Considerado um dos artistas mais revolucionários de seu tempo e sua obra experimental e inovadora é reconhecida internacionalmente.
Na década de 1960, criou o Parangolé, chamado por ele de “antiarte por excelência”, por ser uma pintura viva e ambulante. É uma espécie de capa, bandeira ou estandarte, que mostra seus tons, cores, formas, texturas, grafismos e textos. Os materiais usados na sua construção são: tecido, borracha, tinta, papel, vidro, cola, plástico, corda e palha. É considerada uma escultura móvel, pois a partir do momento em que é usada por alguém, incorpora seus movimentos. Segundo o artista o objetivo dessa obra é “dar ao público a chance de deixar de ser público espectador, de fora, para participante na atividade criadora.
Em: www.youtube.com/watch?v=dJTr8I2M6Ps, pode-se ver a dança com a vestimenta Parangolé.
Hélio Oiticica é um artista inovador. Sua arte tem o poder de interagir com o público, com uma obra mais visual e outra sensorial.
Em 1957, inicia a série de guaches sobre papel denominado, nos anos 70, Metaesquemas, que segundo ele, são importantes essas pinturas geométricas, por apresentar conflito entre espaço pictórico e o espaço extra-pictórico, prenunciando a posterior superação do quadro, interessando aqui, o caminho de espacialização da cor, que significa uma ruptura com o caráter objectual da arte e transformação do tipo de experiência atrelada à pintura.
A temporalidade sintetizada no quadro começa a querer se manifestar no espaço atual, no sentido de libertação da cor no espaço e o tempo da incorporação do espectador com a obra. Segundo o próprio Hélio abrem “todas as portas para a liberdade da cor e para sua perfeita integração estruturais no espaço e no tempo”.

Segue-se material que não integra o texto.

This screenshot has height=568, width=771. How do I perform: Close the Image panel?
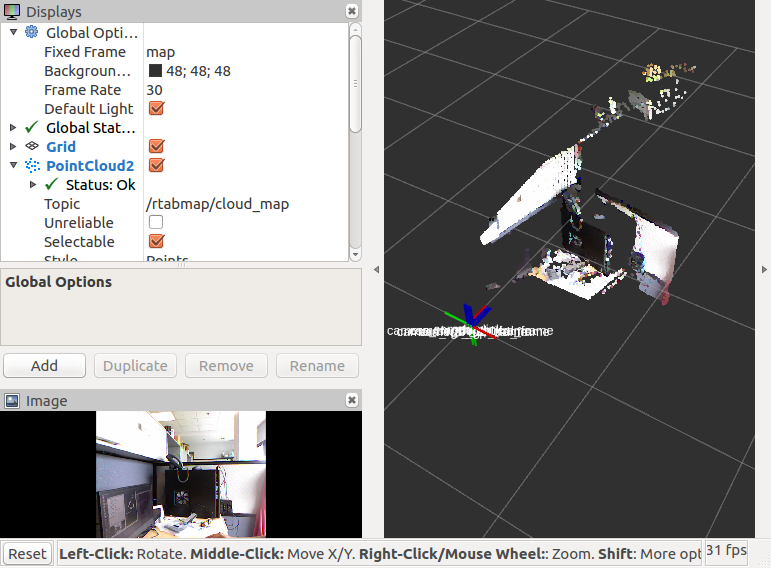(352, 400)
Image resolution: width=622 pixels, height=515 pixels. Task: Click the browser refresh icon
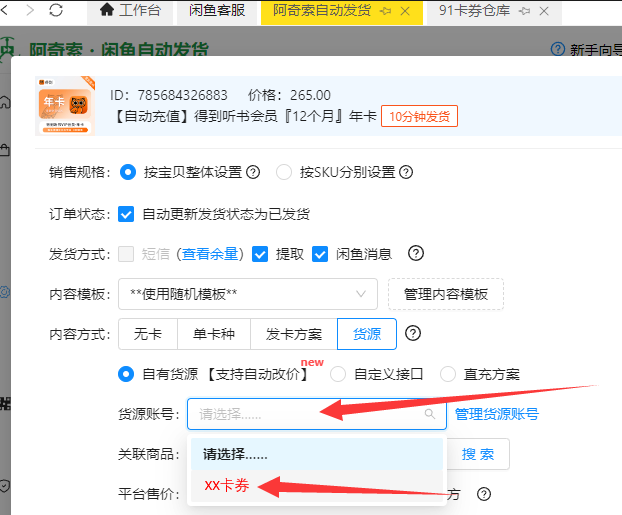tap(56, 11)
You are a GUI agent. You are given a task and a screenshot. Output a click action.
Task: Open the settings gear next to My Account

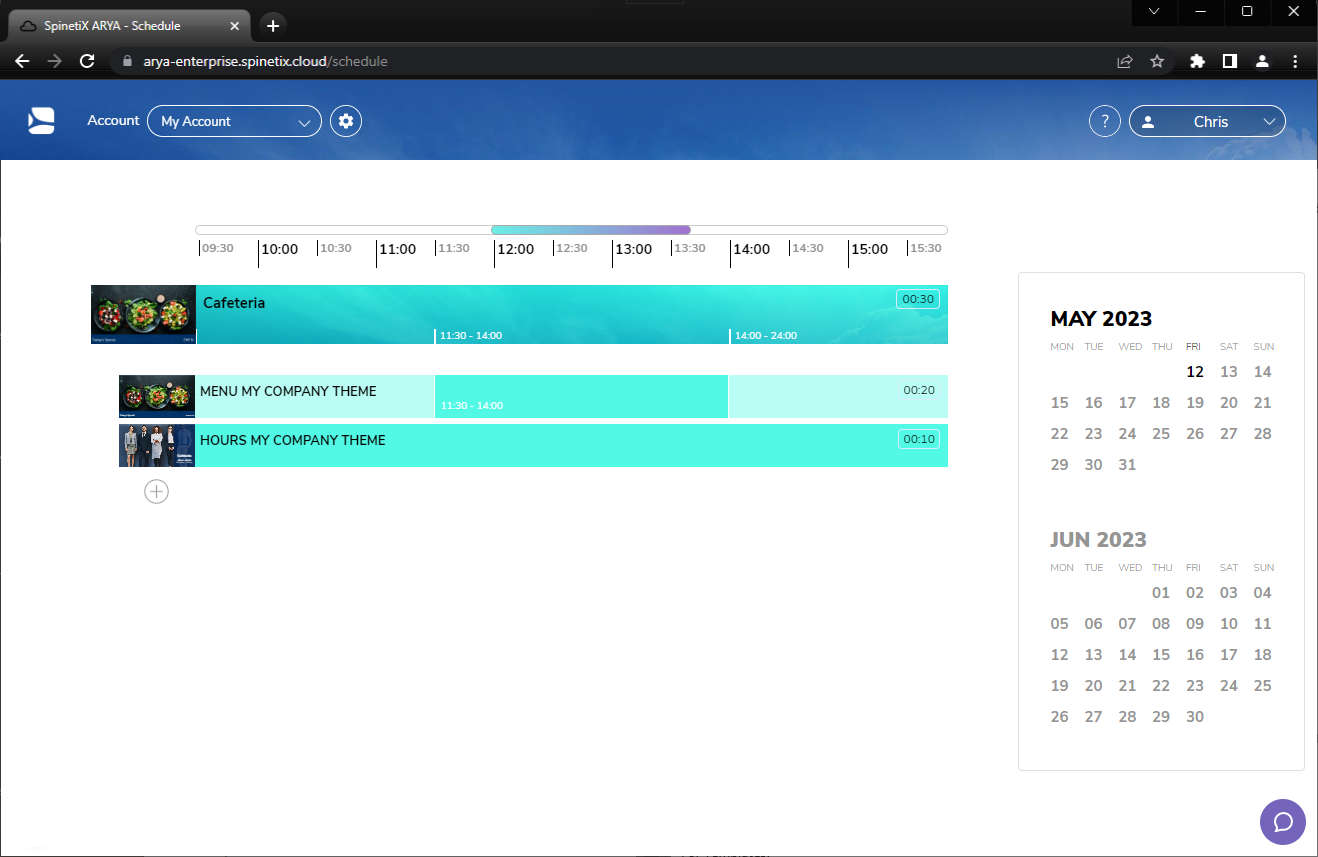pyautogui.click(x=345, y=120)
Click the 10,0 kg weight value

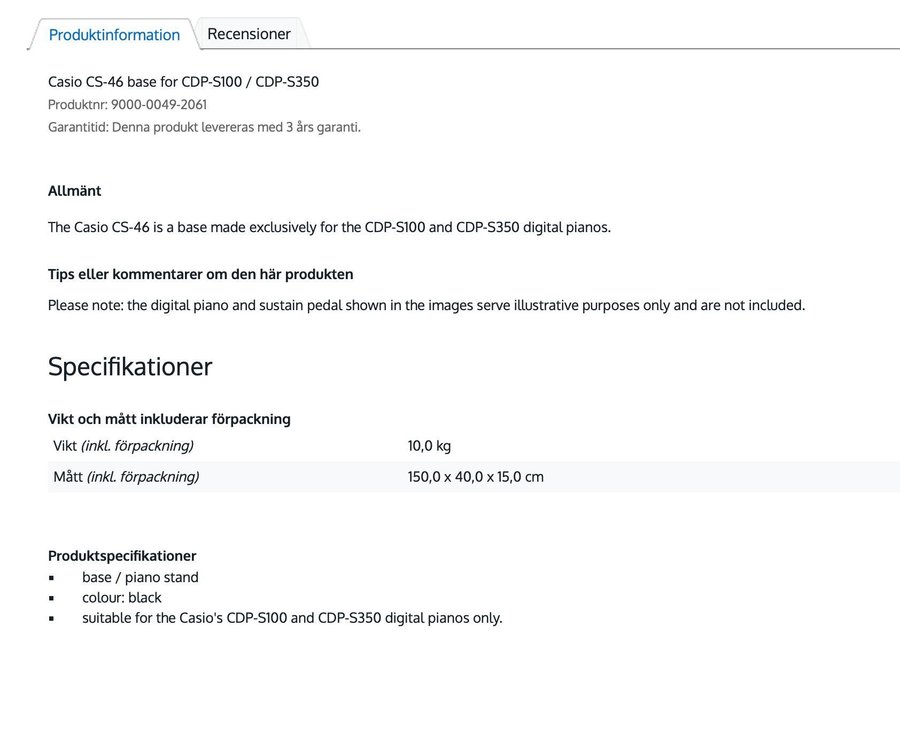429,446
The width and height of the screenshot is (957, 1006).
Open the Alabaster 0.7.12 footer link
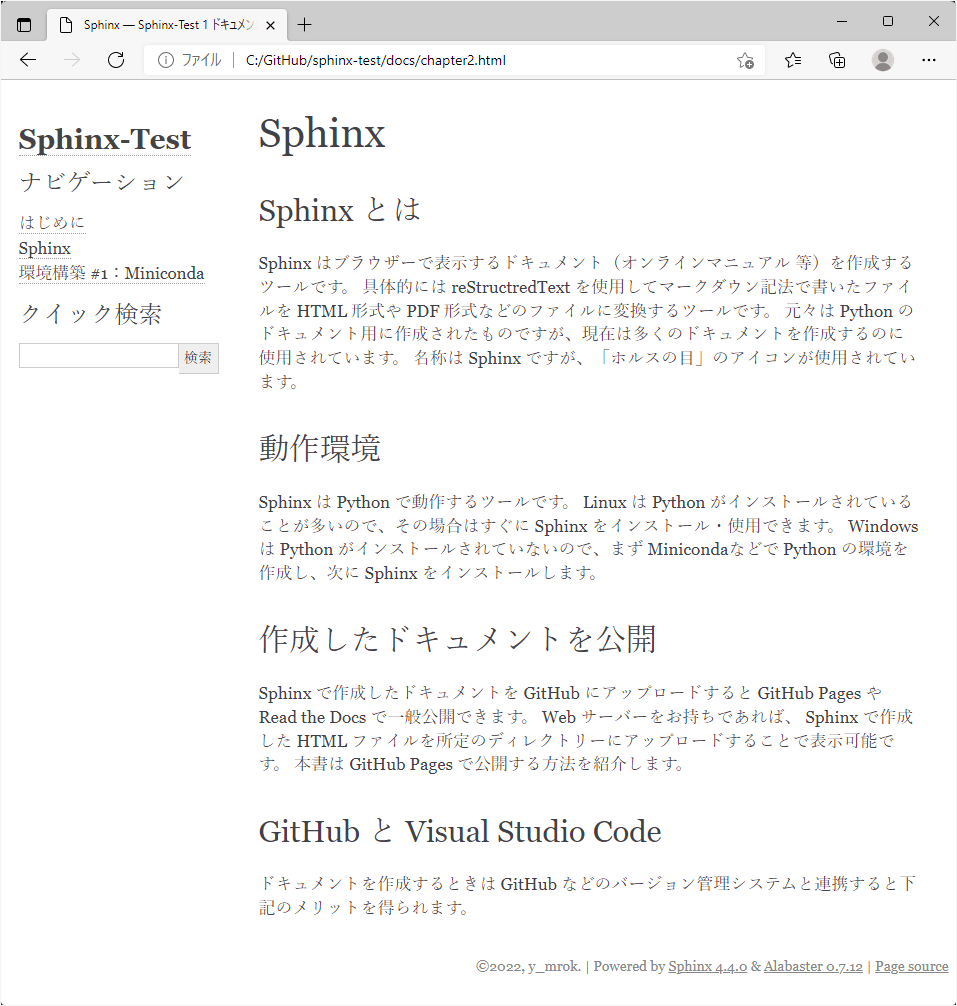pyautogui.click(x=813, y=966)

Para encontrar essas obras acima, busquei no Google com a palavra Metaesquema, que através do link imagens, descobrem-se todas as obras referentes.
No museu de Inhotim, é possível encontrar obras desse artista tão versátil.

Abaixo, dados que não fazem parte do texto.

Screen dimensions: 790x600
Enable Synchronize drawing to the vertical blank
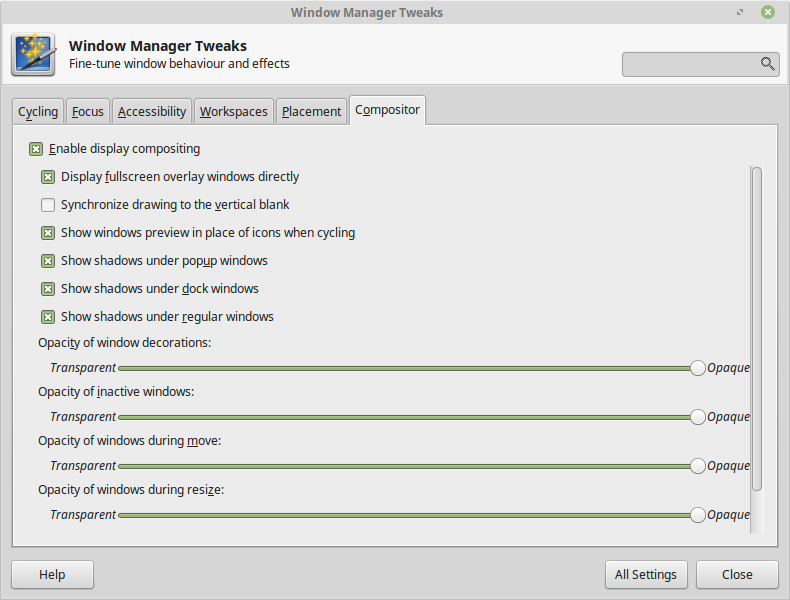(48, 205)
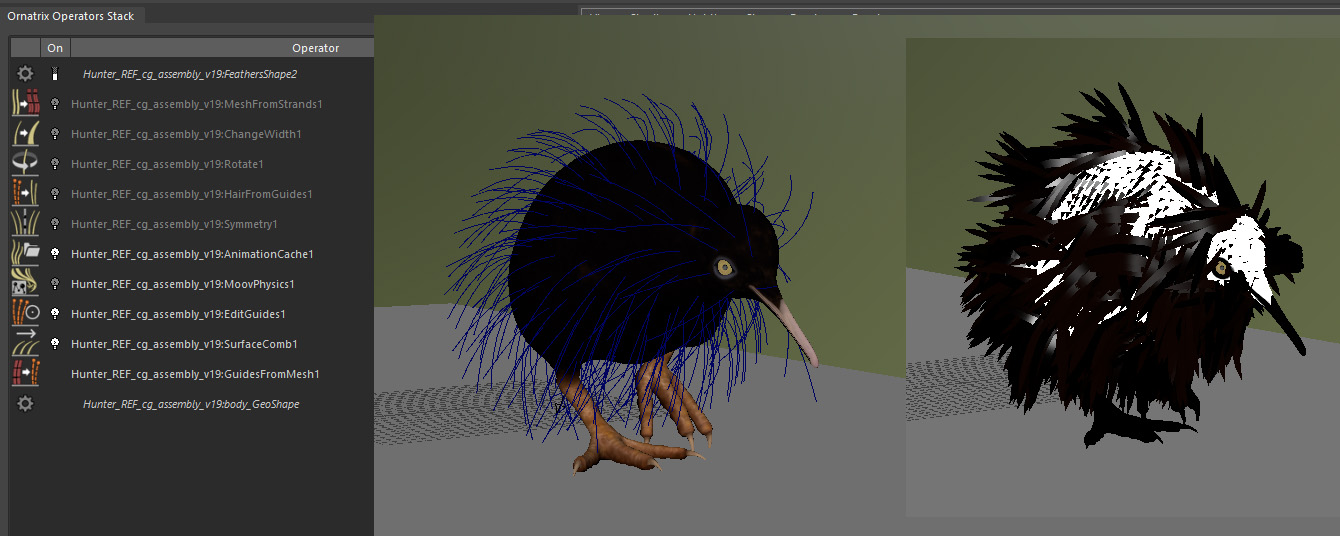Click the MoovPhysics operator icon
Screen dimensions: 1340x536
(x=25, y=284)
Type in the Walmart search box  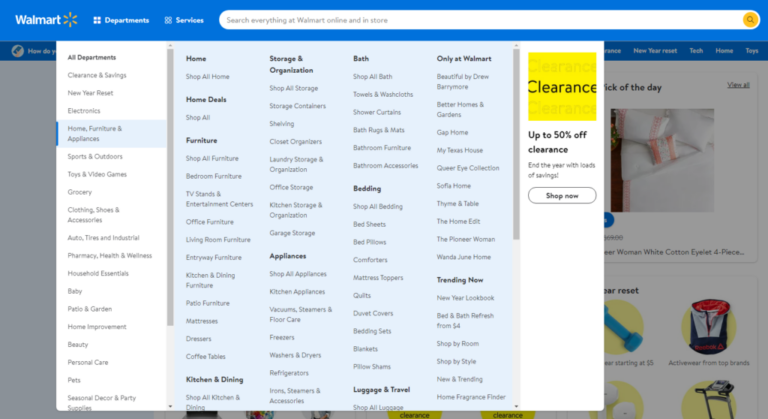coord(480,20)
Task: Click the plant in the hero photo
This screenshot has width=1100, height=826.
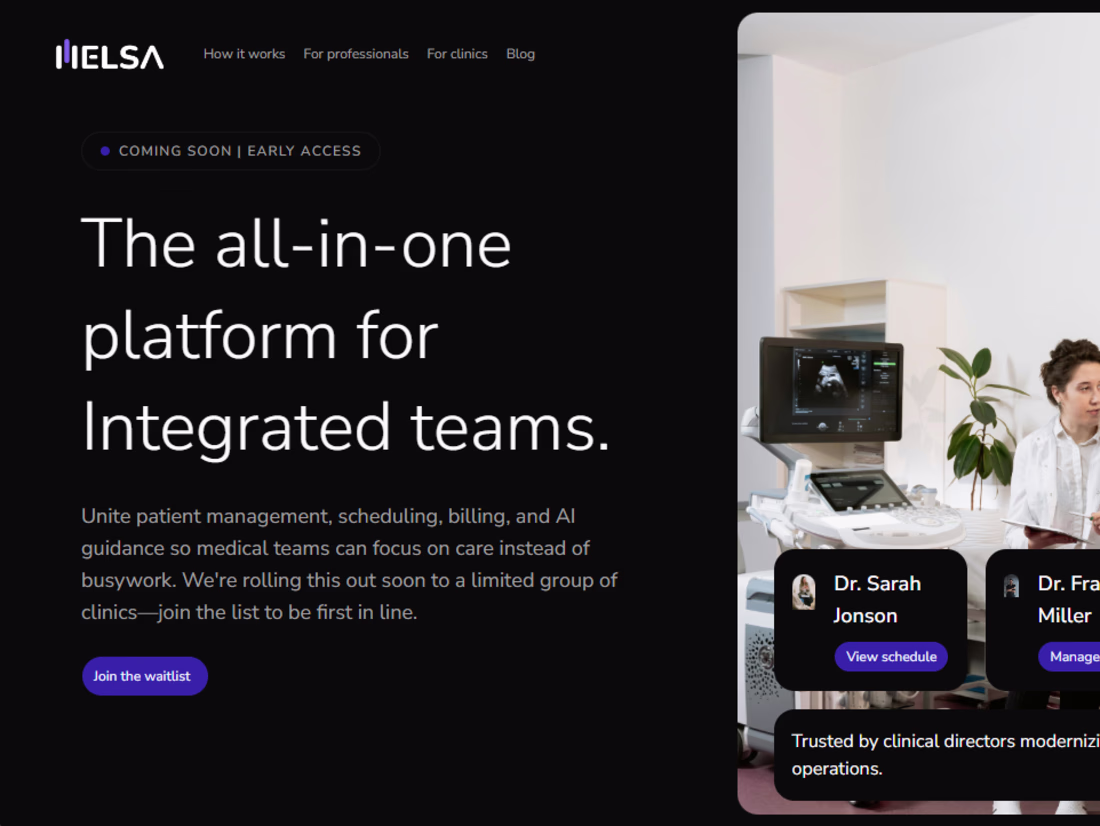Action: pyautogui.click(x=981, y=421)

Infelizmente em 16 de outubro de 2009, um incêndio destruiu cerca de duas mil obras do artista plástico. O acervo avaliado em 200 milhões de dólares representa 90% das obras incendiadas. Eram mantidas na residência de seu irmão, no bairro do Jardim
Botânico, no Rio de Janeiro. Além de quadros famosos e dos famosos “parangolés”. No local também eram guardados documentários e livros sobre o artista.
Botânico, no Rio de Janeiro. Além de quadros famosos e dos famosos “parangolés”. No local também eram guardados documentários e livros sobre o artista.
Graças ao Programa Hélio Oiticica, coordenado pela curadora e crítica de arte Lisette Lagnado, com parceria com o Instituto Itaú Cultural, grande parte dos documentos do artista perdidos no incêndio foram preservados pela digitalização que realizaram.
Menciona-se inúmeras superações para sintetizar sua marcha, em que destaco duas como: - a superação da pintura-quadro, e do objeto escultura, o leva à “cor-cor”, ou seja, entrar na cor;
- a superação do modelo de exposições, com as “Manifestações ambientais”.
São estratégias com o mesmo objetivo: eliminar a dualidade sujeito objeto, e como Hélio mesmo afirma “a fundação de um novo espaço e novo tempo na obra no espaço ambiental”.
Bibliografia
pphp.uol.com.br/tropico/html/textos/2882,1.shl
pt.wikipedia.org/wiki/Hélio_Oiticica
FAVARETTO, Celso. A Invenção de Hélio Oiticica. São Paulo: EDUSP, 1992.
SALOMÃO, Wally. Hélio Oiticia: qual é o parangolé. Rio de Janeiro: relume-Dumará, 1996.